Per Artaud, il teatro, e quindi il Cinema, non può essere concepito come mero intrattenimento, né come catarsi. Esso è, al contrario, una forma di contagio rituale, una rivelazione, un’esperienza simile al parto, creativa e dolorosa al tempo stesso; è un «ribollimento caotico» che trasforma il soggetto in oggetto e viceversa, legando attore e spettatore in un rapporto di condivisione indissolubile. Nel rito, infatti, l’officiante necessita del fedele quanto il fedele dell’officiante, perché tra loro s’instaura un legame speciale, intimo, religioso. «La bellezza sta nell’occhio di chi guarda», si dice a un certo punto del film Holy Motors di Leos Carax. «E se non c’è più nessuno da guardare?». È questa la domanda rivelatrice.

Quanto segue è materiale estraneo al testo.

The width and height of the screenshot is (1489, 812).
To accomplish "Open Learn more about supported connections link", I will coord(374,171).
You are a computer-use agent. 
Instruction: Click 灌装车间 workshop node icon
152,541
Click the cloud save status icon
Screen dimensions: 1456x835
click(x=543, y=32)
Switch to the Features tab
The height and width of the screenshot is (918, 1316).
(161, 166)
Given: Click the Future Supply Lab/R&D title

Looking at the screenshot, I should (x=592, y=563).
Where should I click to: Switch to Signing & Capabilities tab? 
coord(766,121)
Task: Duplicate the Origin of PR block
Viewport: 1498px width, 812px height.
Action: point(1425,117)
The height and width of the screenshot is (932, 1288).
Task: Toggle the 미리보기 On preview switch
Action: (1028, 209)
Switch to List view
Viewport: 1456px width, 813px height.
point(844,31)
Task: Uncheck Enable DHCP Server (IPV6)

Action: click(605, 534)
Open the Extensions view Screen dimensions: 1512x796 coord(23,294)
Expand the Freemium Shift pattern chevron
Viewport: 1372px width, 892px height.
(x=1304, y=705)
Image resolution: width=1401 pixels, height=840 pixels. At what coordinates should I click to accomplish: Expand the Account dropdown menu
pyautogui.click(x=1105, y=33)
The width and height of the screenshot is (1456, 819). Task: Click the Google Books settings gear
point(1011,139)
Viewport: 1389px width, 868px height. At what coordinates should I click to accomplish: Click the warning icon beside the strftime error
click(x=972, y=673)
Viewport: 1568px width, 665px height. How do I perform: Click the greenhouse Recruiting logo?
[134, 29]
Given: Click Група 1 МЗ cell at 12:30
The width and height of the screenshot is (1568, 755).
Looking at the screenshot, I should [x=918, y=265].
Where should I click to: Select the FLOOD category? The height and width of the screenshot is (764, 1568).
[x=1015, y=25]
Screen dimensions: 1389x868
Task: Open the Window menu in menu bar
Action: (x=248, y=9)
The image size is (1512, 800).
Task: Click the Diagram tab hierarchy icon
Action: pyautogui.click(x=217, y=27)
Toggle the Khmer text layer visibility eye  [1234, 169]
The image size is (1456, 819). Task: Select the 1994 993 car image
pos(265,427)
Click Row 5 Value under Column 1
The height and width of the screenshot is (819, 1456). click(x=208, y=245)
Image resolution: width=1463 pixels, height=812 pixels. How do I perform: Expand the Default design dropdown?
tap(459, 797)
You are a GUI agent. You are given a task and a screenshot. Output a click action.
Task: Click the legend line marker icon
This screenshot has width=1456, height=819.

Sono in molti nella storia del Cinema a essersi avvicinati, più o meno volutamente, all’idea artaudiana di messa in scena. Holy Motors - Motion captureDalle evocazioni sadoerotiche del primo Buñuel alle giostre di uomini, mostri e manichini insanguinati di Jodorowsky, dai mondi allucinati di Lynch e Cronenberg ai recenti non sense sinestetici di Gondry, ognuno ha raccontato il forsennamento del «soggettile» secondo la propria sensibilità; e tuttavia, nessuno come Carax è riuscito ad applicarne le dinamiche con tanta sistematica dedizione.
Ricco uomo d’affari, povera mendicante, padre premuroso, mostro che si aggira nei cimiteri, vecchio sul letto di morte, i personaggi di Carax non travalicano soltanto l’individualità e la sessualità, deflagrano letteralmente, mettendosi al sevizio della motion capture del rito. Non esiste più il buono e il cattivo o il bene e il male, esiste semplicemente una «realtà ambita», fatta di personaggi sottratti al logos, che interpretano ruoli solo per il piacere e il dovere di creare.
Holy Motors è un Bal Musette cinematografico, un luogo elettivo di follia «caosmica», all’interno della quale è la forma a ispirare il contenuto, non il contrario.
In un Cinema ancora regolato dal principio tonica-dominante, da logiche unitarie, il corpo dell’attore si riprende il ruolo di protagonista, costringendo la trama a seguire la multiformità schizoide di ruoli che s’impongono da soli, figli di un’estetica primordiale: l’estetica del rito, l’estetica atonale dello spirito.